- [Stored data]:

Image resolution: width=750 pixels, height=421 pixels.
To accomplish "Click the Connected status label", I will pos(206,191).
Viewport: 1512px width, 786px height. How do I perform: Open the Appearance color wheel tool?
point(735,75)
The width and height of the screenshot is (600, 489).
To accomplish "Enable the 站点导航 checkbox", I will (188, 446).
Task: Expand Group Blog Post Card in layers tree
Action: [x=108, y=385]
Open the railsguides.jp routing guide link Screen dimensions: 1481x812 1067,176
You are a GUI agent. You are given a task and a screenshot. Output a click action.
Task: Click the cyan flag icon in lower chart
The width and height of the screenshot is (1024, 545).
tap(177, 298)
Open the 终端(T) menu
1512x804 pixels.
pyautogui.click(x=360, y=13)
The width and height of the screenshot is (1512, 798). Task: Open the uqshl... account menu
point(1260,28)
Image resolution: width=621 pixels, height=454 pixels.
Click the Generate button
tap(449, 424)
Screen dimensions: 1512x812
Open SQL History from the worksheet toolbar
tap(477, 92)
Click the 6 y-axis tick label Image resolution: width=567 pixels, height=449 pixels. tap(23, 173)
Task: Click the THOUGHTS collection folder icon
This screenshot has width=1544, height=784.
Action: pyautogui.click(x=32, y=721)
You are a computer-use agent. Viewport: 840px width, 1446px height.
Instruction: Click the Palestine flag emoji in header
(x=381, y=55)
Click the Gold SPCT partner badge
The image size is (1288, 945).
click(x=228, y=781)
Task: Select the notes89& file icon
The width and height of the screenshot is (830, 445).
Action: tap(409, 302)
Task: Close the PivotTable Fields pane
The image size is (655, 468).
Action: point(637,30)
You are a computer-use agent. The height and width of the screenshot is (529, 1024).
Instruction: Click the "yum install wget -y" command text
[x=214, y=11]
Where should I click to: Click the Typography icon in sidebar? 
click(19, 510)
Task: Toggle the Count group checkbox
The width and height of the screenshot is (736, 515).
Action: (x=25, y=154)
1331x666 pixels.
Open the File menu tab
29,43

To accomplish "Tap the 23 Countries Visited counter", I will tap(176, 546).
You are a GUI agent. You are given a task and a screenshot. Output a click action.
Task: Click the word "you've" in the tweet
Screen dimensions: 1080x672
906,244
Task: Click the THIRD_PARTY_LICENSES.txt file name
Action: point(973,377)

- [Goal]: Copy the material above line for line, with no changes.

- [Expected output]:
Image resolution: width=750 pixels, height=421 pixels.
To accomplish "Click the Connected status label", I will pos(206,191).
Viewport: 1512px width, 786px height. How do I perform: Open the Appearance color wheel tool?
point(735,75)
The width and height of the screenshot is (600, 489).
To accomplish "Enable the 站点导航 checkbox", I will (188, 446).
Task: Expand Group Blog Post Card in layers tree
Action: [x=108, y=385]
Open the railsguides.jp routing guide link Screen dimensions: 1481x812 1067,176
You are a GUI agent. You are given a task and a screenshot. Output a click action.
Task: Click the cyan flag icon in lower chart
The width and height of the screenshot is (1024, 545).
tap(177, 298)
Open the 终端(T) menu
1512x804 pixels.
pyautogui.click(x=360, y=13)
The width and height of the screenshot is (1512, 798). Task: Open the uqshl... account menu
point(1260,28)
Image resolution: width=621 pixels, height=454 pixels.
Click the Generate button
tap(449, 424)
Screen dimensions: 1512x812
Open SQL History from the worksheet toolbar
tap(477, 92)
Click the 6 y-axis tick label Image resolution: width=567 pixels, height=449 pixels. tap(23, 173)
Task: Click the THOUGHTS collection folder icon
This screenshot has width=1544, height=784.
Action: pyautogui.click(x=32, y=721)
You are a computer-use agent. Viewport: 840px width, 1446px height.
Instruction: Click the Palestine flag emoji in header
(x=381, y=55)
Click the Gold SPCT partner badge
The image size is (1288, 945).
click(x=228, y=781)
Task: Select the notes89& file icon
The width and height of the screenshot is (830, 445).
Action: tap(409, 302)
Task: Close the PivotTable Fields pane
The image size is (655, 468).
Action: point(637,30)
You are a computer-use agent. The height and width of the screenshot is (529, 1024).
Instruction: Click the "yum install wget -y" command text
[x=214, y=11]
Where should I click to: Click the Typography icon in sidebar? 
click(19, 510)
Task: Toggle the Count group checkbox
The width and height of the screenshot is (736, 515).
Action: (x=25, y=154)
1331x666 pixels.
Open the File menu tab
29,43

To accomplish "Tap the 23 Countries Visited counter", I will tap(176, 546).
You are a GUI agent. You are given a task and a screenshot. Output a click action.
Task: Click the word "you've" in the tweet
Screen dimensions: 1080x672
906,244
Task: Click the THIRD_PARTY_LICENSES.txt file name
Action: point(973,377)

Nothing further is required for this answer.